Students do not have the same experience when attending college, the same way kids raised together do not have the same perception of their childhoods. Some students work part time to pay for basic expenses, while others work full time and struggle to get through the day with both a course load and a work schedule. Then there are the lucky few whose parents pay for everything or who make every effort to make sure their kids don’t have to worry about affording college tuition, books, electronics, living expenses, transportation, etc. However, there is a drawback to spoiling your kids by paying for everything: lower grades.
A new study, “More Is More or More Is Less? Parent Financial Investments During College,” by Laura Hamilton, a sociology professor at the University of California, has been published in the American Sociological Review. It suggests there is link between lower grades, graduation rates, and financial support from parents.
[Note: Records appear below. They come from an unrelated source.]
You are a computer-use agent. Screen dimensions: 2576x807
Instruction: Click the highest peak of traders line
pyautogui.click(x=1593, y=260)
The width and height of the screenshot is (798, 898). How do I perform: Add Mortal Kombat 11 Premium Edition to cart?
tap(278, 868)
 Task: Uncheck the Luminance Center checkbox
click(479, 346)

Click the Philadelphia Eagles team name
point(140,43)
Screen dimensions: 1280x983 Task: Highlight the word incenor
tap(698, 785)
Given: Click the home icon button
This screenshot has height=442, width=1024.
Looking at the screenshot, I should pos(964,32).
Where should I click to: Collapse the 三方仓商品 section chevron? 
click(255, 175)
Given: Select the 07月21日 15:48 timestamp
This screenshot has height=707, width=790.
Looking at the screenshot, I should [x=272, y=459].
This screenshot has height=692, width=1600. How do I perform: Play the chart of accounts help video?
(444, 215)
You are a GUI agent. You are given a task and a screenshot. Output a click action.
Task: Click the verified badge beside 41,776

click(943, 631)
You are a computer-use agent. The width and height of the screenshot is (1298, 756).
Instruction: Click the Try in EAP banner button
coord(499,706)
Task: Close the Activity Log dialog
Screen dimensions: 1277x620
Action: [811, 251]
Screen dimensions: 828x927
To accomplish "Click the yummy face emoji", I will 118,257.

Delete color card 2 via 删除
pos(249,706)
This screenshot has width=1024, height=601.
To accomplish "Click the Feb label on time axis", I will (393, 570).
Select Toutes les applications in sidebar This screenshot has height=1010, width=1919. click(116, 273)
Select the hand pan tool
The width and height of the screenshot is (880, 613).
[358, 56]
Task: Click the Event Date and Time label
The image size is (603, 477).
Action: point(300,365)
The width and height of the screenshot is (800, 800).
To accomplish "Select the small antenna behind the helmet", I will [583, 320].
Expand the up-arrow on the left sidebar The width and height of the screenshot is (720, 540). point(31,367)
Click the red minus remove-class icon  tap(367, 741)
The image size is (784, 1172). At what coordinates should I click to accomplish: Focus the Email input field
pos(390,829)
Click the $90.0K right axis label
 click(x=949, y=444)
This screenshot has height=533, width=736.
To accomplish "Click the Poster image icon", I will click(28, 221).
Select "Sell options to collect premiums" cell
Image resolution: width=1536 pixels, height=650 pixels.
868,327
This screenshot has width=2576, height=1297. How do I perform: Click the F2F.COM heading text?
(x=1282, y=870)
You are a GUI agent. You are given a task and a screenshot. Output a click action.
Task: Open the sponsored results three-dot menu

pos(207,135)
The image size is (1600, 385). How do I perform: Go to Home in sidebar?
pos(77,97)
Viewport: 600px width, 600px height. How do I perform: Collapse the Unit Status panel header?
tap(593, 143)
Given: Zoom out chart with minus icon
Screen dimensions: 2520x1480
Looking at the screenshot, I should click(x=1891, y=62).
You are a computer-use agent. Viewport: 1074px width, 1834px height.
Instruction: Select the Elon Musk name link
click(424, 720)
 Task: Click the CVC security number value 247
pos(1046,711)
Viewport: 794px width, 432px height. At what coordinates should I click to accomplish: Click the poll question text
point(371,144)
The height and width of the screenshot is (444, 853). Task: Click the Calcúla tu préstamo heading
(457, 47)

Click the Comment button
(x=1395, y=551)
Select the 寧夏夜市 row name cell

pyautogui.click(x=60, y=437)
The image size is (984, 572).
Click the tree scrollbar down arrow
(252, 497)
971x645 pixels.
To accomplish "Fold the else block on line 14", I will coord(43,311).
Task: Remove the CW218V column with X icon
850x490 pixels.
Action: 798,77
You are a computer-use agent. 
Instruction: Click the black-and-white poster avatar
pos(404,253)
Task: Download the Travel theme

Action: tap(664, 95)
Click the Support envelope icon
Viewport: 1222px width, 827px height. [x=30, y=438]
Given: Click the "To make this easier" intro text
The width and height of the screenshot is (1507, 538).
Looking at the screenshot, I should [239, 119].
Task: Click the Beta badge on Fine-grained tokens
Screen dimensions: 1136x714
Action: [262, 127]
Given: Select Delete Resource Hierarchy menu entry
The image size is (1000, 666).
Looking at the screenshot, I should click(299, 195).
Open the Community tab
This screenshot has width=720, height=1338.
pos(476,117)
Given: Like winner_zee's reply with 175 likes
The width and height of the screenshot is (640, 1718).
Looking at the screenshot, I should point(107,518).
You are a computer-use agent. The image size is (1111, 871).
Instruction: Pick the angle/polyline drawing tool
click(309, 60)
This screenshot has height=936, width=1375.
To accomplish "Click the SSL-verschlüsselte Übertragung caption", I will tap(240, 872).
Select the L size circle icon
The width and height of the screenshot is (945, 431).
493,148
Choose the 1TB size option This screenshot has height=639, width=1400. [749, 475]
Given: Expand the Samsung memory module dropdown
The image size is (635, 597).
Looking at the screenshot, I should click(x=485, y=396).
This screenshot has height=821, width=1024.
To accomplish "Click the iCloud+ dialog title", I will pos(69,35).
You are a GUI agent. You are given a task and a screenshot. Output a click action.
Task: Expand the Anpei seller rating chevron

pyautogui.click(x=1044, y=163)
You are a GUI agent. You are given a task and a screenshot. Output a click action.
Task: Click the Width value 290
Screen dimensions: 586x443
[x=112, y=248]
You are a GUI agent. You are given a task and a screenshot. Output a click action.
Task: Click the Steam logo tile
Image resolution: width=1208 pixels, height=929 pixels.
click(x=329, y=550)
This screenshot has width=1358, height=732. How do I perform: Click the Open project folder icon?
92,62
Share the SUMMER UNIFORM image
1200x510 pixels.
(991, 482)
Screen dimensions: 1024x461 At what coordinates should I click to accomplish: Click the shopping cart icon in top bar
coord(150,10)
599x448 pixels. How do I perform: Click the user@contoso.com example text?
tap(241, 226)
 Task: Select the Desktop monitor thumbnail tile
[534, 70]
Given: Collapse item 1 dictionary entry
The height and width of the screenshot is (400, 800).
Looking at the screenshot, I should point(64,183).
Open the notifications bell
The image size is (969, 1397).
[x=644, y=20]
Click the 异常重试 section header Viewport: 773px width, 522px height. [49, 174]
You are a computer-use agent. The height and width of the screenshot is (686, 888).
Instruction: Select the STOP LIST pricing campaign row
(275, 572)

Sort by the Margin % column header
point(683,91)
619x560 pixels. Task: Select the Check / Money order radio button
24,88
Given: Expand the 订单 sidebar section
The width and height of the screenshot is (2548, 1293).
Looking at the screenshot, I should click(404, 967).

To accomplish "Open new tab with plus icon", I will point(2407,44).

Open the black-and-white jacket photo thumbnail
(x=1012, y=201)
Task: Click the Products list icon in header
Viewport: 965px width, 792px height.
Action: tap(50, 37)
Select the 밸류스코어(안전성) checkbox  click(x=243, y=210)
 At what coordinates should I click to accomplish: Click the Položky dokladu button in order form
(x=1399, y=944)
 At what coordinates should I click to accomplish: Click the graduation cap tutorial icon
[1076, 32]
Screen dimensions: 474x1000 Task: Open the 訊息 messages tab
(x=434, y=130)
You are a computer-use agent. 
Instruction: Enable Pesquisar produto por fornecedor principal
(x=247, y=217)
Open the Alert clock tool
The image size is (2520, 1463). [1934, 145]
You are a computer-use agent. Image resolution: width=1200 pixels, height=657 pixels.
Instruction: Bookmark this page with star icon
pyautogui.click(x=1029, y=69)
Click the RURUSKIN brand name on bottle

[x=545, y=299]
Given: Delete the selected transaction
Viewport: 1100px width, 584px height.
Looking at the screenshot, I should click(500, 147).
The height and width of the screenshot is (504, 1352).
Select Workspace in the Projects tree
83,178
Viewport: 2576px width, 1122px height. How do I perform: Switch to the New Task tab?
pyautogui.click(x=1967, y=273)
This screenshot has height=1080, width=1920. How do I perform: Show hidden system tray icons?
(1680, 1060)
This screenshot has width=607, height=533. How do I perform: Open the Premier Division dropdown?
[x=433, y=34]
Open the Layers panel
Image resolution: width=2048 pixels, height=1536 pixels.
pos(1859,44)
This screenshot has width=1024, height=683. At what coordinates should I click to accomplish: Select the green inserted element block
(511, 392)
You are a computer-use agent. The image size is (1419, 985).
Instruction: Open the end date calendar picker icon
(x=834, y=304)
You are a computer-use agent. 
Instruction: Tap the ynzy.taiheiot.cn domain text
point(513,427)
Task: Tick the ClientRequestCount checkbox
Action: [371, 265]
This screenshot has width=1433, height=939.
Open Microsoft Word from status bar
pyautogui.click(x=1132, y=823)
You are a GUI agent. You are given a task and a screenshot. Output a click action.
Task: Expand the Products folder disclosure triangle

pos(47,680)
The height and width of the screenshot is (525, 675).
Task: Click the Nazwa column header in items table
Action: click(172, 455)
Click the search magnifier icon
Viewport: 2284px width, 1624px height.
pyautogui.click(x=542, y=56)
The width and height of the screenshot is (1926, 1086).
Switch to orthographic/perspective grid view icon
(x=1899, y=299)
Hamilton analyzed data from five national post-secondary datasets to determine what effect financial parental investments have on student GPA and degree completion.
Most parents assume that the more money they pay for their children’s education, the better their children will perform. If students don’t have to invest time, burdened with working to support themselves, then they are free to study more, right?
The results assess that students whose costs are entirely paid for by their parents use that unencumbered time engaging in more leisure activities. This can reflect in their academic performance with a decline in grades. Despite lower grades, the graduation rate for students whose parents paid their way was higher. Many students leave college for financial reasons and have difficulty returning.
Forbes reports, for students from the most affluent families the hit to their GPAs don’t make much difference in the long run. Because after graduation, their parents’ connections help them get a job. But students from middle or low-income families, whose parents work hard to find the money to send them to college, often have a tough time post-college because they don’t have the parental connections that will get them jobs, and their parents can’t afford to support them once they graduate.
“It’s not that all money is bad,” says Hamilton. “The problem is how the money is given. Make it clear that this is their job. Say, ‘I’m going to give you this money to purchase art supplies for this class you want to take. I’m not going to fund your trip to Cabo San Lucas for Spring break.'”
Hamilton recommends that students be required to get a part-time job or work-study position at least ten hours a week. The work may give their kids a new perspective on what things actually cost, and the energy involved in earning in lieu of the ease of asking for the cash. Additionally, have students be proactively involved in researching grants, scholarships, and ways of paying for college expenses without automatically assuming someone else will.